PAGE EXCERPT:
When the fire started, Joseph Muge, another street boy, woke up his fellow street boys who live under a bridge near the market.

“We rushed in with containers and drew water from the river and tried to put out the fires, but the police chased us away soon after they arrived,” Muge said.

“We then forced our way into a nearby building to rescue those who were trapped. There were bodies along the staircases in one of the buildings. I counted more than ten bodies,” he said.

Muge said he and fellow street boys climbed to the third floor of one of the apartment blocks before it became too hot and too smoky for them to go on.

ENTRANCE LOCKED

Joel Ogaro, another volunteer, said a guard who was manning a door to one of the buildings whose ground floor houses a mattress warehouse locked the entrance, sealing the fate of those inside.

“When the electric cables caught fire and exploded, the guard fled. We could hear people crying for help but at that point no one could access the buildings,” Ogaro said.

One woman is said to have died at the entrance of the building, Beth Njambi, an eyewitness, told the Nation that the street children were the first responders to the fire tragedy.

WATER FROM RIVER

“They came here very fast and started putting out the fire with water from the river before the government rescue team and the Red Cross arrived,” Njambi said.

Muge added that some of the street children who had volunteered in the rescue operation died in the fire.

The Nation could not confirm the claim, and neither could those at the scene Thursday provide the exact number of street boys who died in the spirit of rescue

Njambi said they rescued four people from burning homes.

UNCONSCIOUS

“They were all unconscious from the smoke. We gave them first aid before they were taken to hospital. We also pulled six badly bodies from three of adjacent houses. It was a traumatising scene,” she said.

Inside one of the buildings, Njambi said they found a child foaming from the mouth, next to a lady who lay sprawled on the floor, breathless. They managed to save the child, who was about four years old, and several others.

Their efforts, however, seemed fruitless as another blast soon ensued and the entire market was immersed in flames.

DATA UNDER STUDY:
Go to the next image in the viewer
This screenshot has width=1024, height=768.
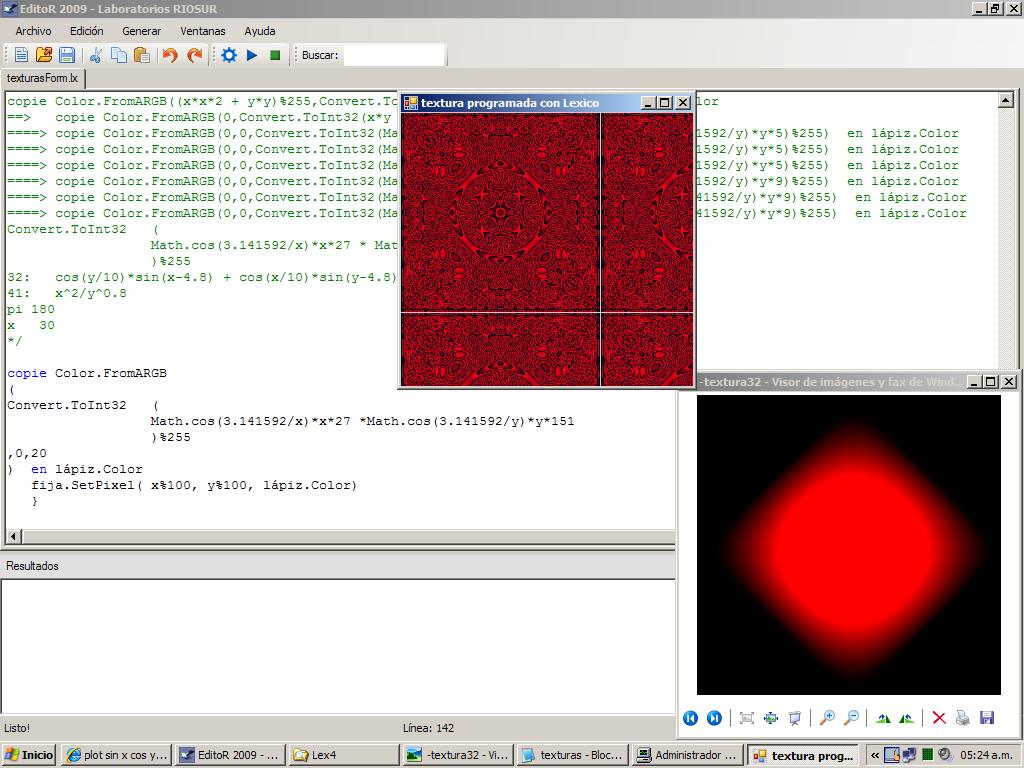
...
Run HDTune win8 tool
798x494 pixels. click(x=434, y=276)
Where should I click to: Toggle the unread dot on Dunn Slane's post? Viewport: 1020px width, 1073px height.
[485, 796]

PROBLEM 1: Starting at the words “Muge added that” and stopping after “from burning homes.”, rewrite that part of the fire rescue account with “street children” changed to “young volunteers”.
PROBLEM 2: Translate this sentence from the fire rescue account into Spanish: “Njambi said they rescued four people from burning homes.”
PROBLEM 3: Shorten the paragraph of the fire rescue account that begins “Inside one of the buildings” to a single sentence, keeping its main facts.

RESPONSE BOX 1:
Muge added that some of the young volunteers who had volunteered in the rescue operation died in the fire.

The Nation could not confirm the claim, and neither could those at the scene Thursday provide the exact number of street boys who died in the spirit of rescue

Njambi said they rescued four people from burning homes.

RESPONSE BOX 2: Njambi dijo que rescataron a cuatro personas de casas en llamas.

RESPONSE BOX 3: Njambi said they found a child of about four foaming from the mouth next to a breathless woman on the floor in one building, and they saved the child and several others.